Niña en la escuela

Con el inicio de clases, varias profesoras grabaron sus primeros días en el primero de primaria. La escena es más o menos la misma, el aula con sus bancas rígidas, contexto: pos-pandemia, la consecuencia: niños y niñas lloran desconsoladamente a la hora de entrada.
Las maestras, cada una en su aula, siguen la misma técnica, ignorar a quienes lloran y seguir su clase, usan la técnica de la distracción, no puedes detenerte en quien llora y debes distraer con una actividad, de todas formas se escuchan los llantos desquiciados. A ver, niños, dicen ellas, ¿qué animal es éste?, algunas y algunos dicen «león», pero los llantos de fondo aún así siguen. Es más, cuando el llanto ha cesado y parece que la técnica fue exitosa, los niños y niñas vuelven a llorar.
A mí esas escenas me parecen muy crueles aún cuando entiendo que no hay manera de sobrellevar ese llanto en un salón de decenas de estudiantes, en la escuela pública, en condiciones paupérrimas. Sin mucho esfuerzo, revivo cuando yo lloraba en el salón, ya que si bien no había habido una pandemia en mis tiempos, en casa salíamos poco y mi casa era mi único espacio seguro hasta entonces, así la escuela me parecía áspera, hostil, con reglas incomprensibles. Fui la niña chillona desde el kinder hasta el segundo de primaria.

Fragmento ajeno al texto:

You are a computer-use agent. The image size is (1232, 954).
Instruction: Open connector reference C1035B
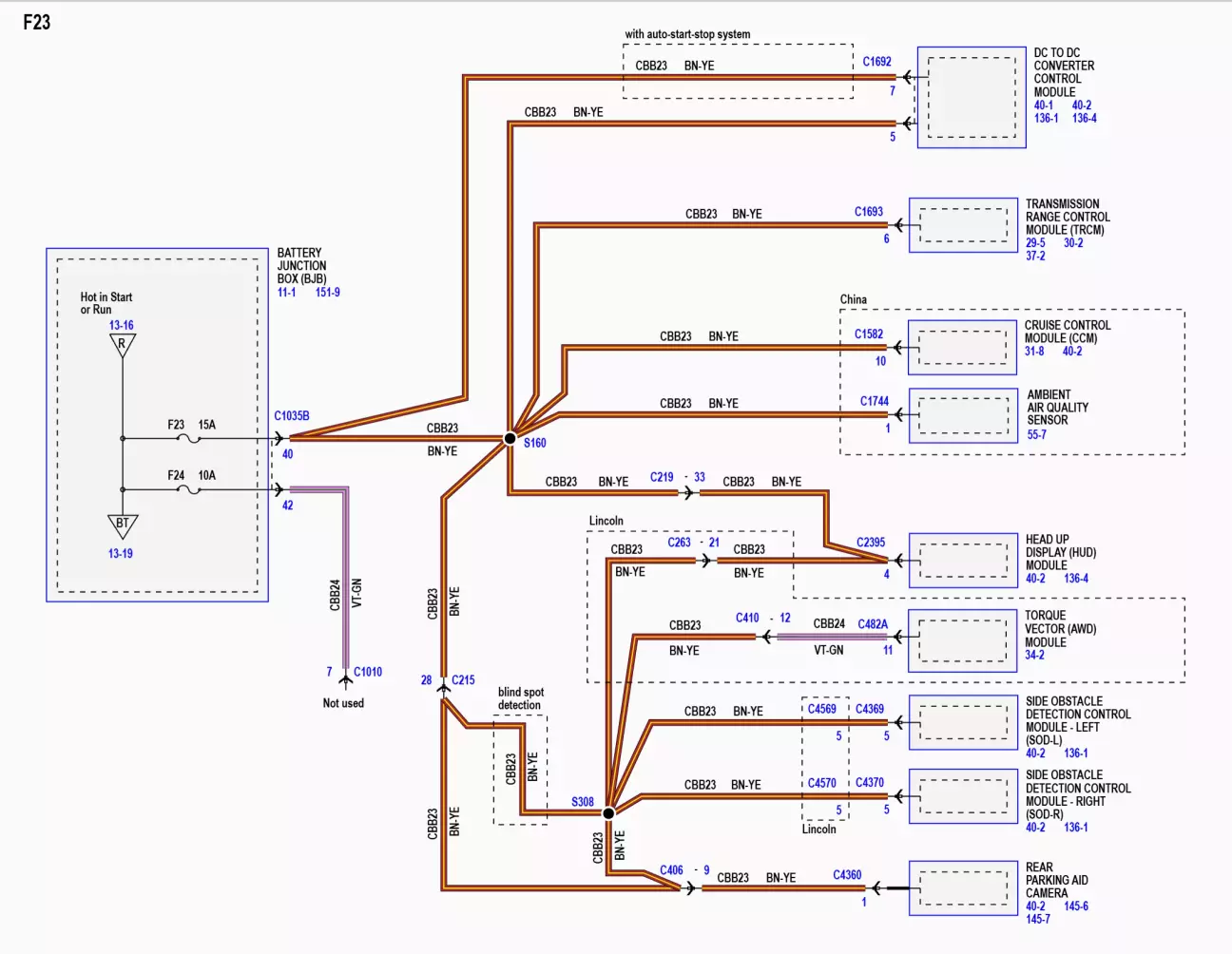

Las maestras usaban la misma técnica, ignorarme porque creían que si se detenían a contenerme, lloraría más. También optaban por quejarse abiertamente de mí frente al grupo: «Ella llora porque es muy consentida», «dice la maestra que lloras porque estás muy consentida». Al final de los días, la técnica funcionaba por vergüenza, porque aunque dolía permanecer en la escuela, también dolía lo que la gente decía. Pronto, encontré otras formas de llorar, desarrollé episodios de nerviosismo y un doctor optó por recetarme medicamentos en el primero de primaria, mi mamá se negó. Con el tiempo dejé de llorar cuando más o menos entendí cómo funcionaba el mundo exterior, no hubo otra solución.

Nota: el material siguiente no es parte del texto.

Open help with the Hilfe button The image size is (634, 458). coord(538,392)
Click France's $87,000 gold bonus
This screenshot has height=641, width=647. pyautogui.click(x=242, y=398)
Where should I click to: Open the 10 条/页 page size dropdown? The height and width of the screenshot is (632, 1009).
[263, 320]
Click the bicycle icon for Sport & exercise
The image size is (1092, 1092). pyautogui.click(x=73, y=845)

Hoy sé que no hay mejor manera de acompañar un llanto que validar emociones y pasar a otra actividad, pero pasar a otra actividad sin contener es cruel porque las emociones existen. Quizá debieron pasar muchas cosas que no pasaron, pero tampoco sé cómo no debió pasar, en esa época y en ese tiempo, donde hasta estaba bien visto que niños y niñas recibieran golpes «de corrección» en la escuela. De menos, a mí no me pegaba nadie.

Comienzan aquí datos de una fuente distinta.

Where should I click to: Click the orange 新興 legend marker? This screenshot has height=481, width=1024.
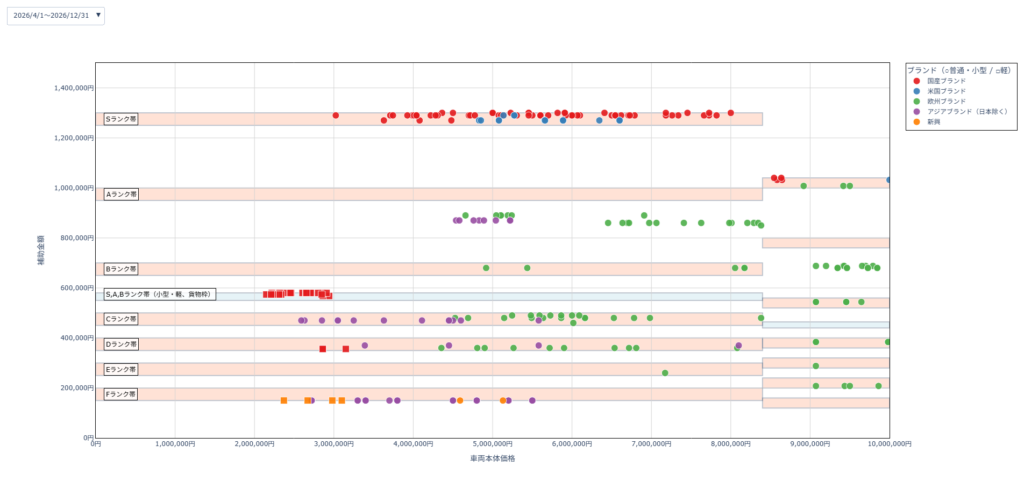tap(917, 122)
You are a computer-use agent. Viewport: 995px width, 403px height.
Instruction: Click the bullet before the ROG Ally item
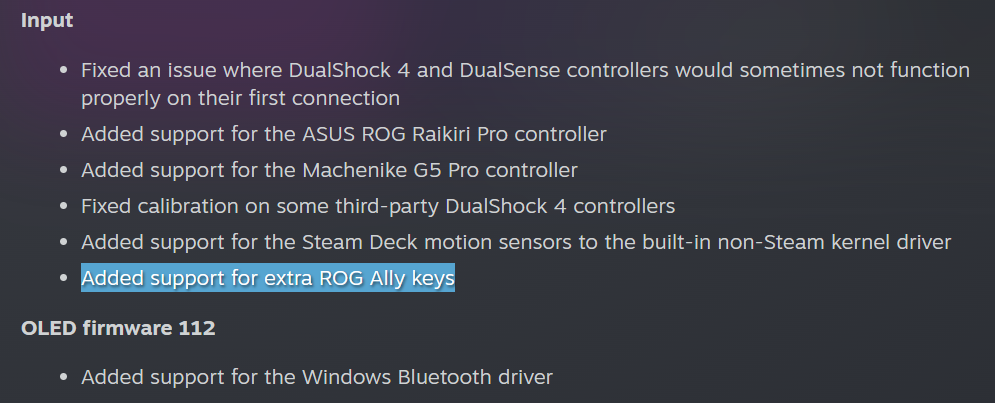pos(63,278)
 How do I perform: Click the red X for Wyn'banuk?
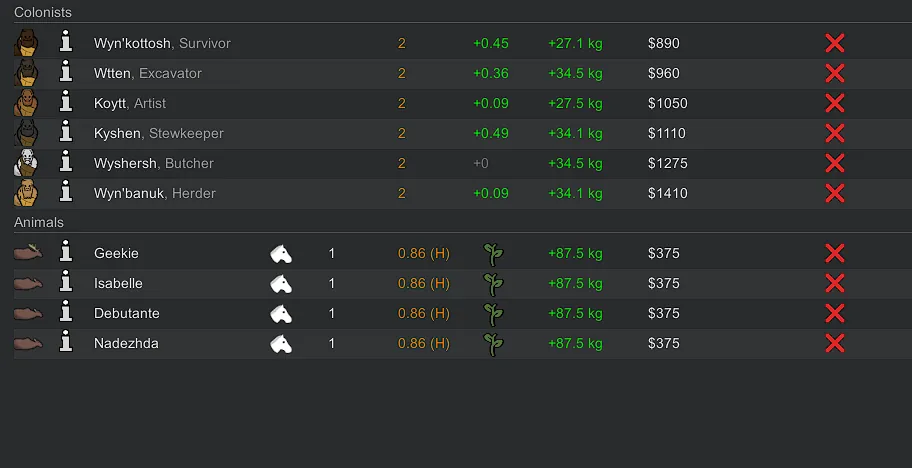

Al mismo tiempo, la torpeza o crueldad pedagógica significó un aprendizaje valiosísimo para sobrevivir: A nadie le importa que llores o lo mucho que algo te duela, el mundo sigue su ritmo. No quiero agradecer todos esos años llorando, porque aún los revivo al ver un salón de clases con las maestras desesperadas grabando sus tiktoks, solo sé que todas aprendemos esa lección tarde o temprano, incluso de peores maneras, pero me da gusto jamás haberlo internalizado, y con todo y que no me guste recordar, recordar ese dolor de la escuela áspera, me hace saberme viva, me hace saber que así no debió haber sido ni debería seguir siendo.